Juan Marsé est catalan, barcelonais et il raconte vraiment de drôles d’histoires. Drôles au sens de curieuses, pas d’amusantes. Et ses histoires prennent invariablement racine dans – ou concernent – l’enfance. Je suis persuadé que Juan Marsé a été durablement marqué par son enfance barcelonaise et il la rejoue, sur des modes différents, dans ses romans successifs.
Notre narrateur est ici un jeune garçon de quatorze ans, dans le Barcelone de l’après-guerre, mais surtout du Franquisme (Juan Marsé avait quatorze ans en 1947).

« Je me trouvais à cette époque dans une situation singulière, nouvelle pour moi, qui, par moments, me plongeait dans le cafard et la rêverie ; j’avais quitté l’école et je n’avais pas encore de travail. Ou plutôt, j’en avais un pour un peu plus tard. A cause d’une certaine habileté que je montrais depuis mon enfance pour le dessin, ma mère, sur le conseil et par l’intermédiaire d’un bijoutier fondeur de ses amis, M. Oliart, avait fait des démarches pour que je sois embauché comme apprenti et coursier dans un atelier de bijouterie proche de la maison ; … »

Et voilà notre jeune ami riche de quelques mois de liberté à accompagner le Capitaine Blay, le « dérangé de la tête » local persuadé que la ville va sauter pour cause de fuites de gaz permanentes et lancés, à la Don Quichotte dans une quête pathétique aux signatures pour conforter sa pétition. Quête qui, d’après ce Capitaine, serait sérieusement renforcée si notre narrateur pouvait dessiner de manière convaincante Susanna, une jeune phtisique, à peine plus âgée, qui se morfond sur son lit.

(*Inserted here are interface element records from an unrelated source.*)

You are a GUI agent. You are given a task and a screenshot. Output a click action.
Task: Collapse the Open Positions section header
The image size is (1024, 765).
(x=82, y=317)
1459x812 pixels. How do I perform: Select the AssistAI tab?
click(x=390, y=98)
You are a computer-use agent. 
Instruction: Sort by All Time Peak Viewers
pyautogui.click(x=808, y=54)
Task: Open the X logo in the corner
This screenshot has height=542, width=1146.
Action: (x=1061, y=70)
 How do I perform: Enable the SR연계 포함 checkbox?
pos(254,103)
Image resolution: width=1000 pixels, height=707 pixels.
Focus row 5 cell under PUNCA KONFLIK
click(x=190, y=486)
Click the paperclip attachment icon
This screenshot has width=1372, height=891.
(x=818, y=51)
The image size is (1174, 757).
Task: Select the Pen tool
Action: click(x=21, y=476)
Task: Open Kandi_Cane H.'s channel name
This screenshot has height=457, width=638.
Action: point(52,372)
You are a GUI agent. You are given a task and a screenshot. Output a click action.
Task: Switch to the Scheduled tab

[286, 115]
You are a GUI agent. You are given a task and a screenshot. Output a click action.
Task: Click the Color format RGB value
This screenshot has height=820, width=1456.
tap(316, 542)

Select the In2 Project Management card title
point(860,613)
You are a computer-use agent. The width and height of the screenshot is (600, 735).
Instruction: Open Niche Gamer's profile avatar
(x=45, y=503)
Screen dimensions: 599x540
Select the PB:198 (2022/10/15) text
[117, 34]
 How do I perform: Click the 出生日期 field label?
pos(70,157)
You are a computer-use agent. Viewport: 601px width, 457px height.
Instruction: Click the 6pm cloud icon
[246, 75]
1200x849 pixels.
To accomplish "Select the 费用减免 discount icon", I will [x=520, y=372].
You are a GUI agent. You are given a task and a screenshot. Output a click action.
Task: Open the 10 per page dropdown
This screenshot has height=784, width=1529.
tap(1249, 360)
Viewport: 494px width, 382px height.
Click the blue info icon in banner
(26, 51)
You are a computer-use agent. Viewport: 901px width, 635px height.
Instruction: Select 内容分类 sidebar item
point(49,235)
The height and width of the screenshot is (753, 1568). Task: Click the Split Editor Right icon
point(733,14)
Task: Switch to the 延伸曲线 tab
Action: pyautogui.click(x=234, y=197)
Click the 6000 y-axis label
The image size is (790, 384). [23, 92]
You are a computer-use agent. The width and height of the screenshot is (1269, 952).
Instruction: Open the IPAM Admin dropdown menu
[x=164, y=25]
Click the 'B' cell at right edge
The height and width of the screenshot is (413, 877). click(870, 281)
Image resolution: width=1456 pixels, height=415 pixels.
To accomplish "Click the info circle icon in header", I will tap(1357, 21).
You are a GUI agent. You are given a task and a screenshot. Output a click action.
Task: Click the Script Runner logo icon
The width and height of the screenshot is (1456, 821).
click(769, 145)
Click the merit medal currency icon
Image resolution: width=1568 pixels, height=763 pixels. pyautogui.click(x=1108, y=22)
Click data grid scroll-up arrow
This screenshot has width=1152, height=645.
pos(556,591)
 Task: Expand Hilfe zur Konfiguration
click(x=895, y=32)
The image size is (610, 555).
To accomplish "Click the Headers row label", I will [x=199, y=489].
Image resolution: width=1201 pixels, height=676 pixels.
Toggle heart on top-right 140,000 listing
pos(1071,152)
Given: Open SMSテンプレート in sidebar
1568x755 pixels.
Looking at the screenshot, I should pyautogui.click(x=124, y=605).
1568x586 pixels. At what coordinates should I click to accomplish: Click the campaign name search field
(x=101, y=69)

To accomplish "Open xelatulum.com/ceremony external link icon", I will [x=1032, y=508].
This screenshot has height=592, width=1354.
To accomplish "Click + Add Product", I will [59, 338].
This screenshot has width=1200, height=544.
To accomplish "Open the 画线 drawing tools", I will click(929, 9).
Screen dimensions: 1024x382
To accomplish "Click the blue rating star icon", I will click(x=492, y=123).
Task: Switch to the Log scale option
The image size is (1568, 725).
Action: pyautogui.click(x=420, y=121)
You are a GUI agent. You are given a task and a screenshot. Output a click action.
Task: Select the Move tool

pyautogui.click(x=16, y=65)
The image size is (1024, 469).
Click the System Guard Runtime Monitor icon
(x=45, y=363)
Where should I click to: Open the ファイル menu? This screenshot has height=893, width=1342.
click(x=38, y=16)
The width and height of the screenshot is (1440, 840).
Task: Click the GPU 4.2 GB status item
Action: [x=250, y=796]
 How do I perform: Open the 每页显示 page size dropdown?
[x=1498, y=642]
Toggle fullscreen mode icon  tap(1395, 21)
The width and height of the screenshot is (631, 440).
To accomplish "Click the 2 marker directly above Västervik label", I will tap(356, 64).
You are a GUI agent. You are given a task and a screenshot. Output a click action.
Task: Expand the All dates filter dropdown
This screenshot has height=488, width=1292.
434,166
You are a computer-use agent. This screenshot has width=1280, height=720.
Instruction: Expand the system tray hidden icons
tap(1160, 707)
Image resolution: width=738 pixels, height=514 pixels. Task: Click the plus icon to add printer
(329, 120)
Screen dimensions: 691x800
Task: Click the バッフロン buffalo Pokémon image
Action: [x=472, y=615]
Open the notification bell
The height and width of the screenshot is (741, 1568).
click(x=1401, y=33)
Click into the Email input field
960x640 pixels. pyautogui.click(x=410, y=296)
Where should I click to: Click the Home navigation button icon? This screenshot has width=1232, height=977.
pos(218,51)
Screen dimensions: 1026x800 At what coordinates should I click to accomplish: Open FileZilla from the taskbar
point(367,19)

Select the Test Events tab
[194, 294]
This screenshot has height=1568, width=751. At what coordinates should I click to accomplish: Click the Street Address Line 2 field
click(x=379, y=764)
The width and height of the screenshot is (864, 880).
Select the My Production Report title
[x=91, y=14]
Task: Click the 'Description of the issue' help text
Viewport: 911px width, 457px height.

Le narrateur va être ainsi amené à fréquenter assidûment Susanna, sa mère, et les personnages tous plus bizarres les uns que les autres qui gravitent autour de cette maison. Principalement Forcat, un soi-disant ami intime de Kim, le père de Susanna (mais ami intime à coup sûr de la mère de Susanna !), qui a fui la Catalogne franquiste et a abandonné femme et fille. Forcat raconte par épisodes le départ de Kim pour Shangai pour aller remplir une mission au service d’un de ses frères d’arme. Aller éliminer là-bas un nazi réfugié qui a des vues sur la jeune femme du frère d’arme.
L’histoire racontée par Forcat est donc une histoire dans l’histoire, qui s’enchevêtre sérieusement avec les souvenirs du narrateur – et ne l’oublions pas, notre narrateur n’a que quatorze ans. Et il faut reconnaître à Juan Marsé de bien restituer la psychologie d’un enfant de quatorze ans, avec toute l’immaturité que cela suppose. Ca ne simplifie pas les choses !
Un autre amoureux barcelonais a emprunté des chemins similaires, Carlos Ruiz Zafon, mais dans un cadre nimbé de merveilleux qui donne l’impression de marcher éveillé dans un rêve en permanence. Chez Juan Marsé, l’impression c’est plutôt de se débattre dans un cauchemar en permanence. Le cauchemar de l’Espagne, la Catalogne franquiste de l’après-guerre.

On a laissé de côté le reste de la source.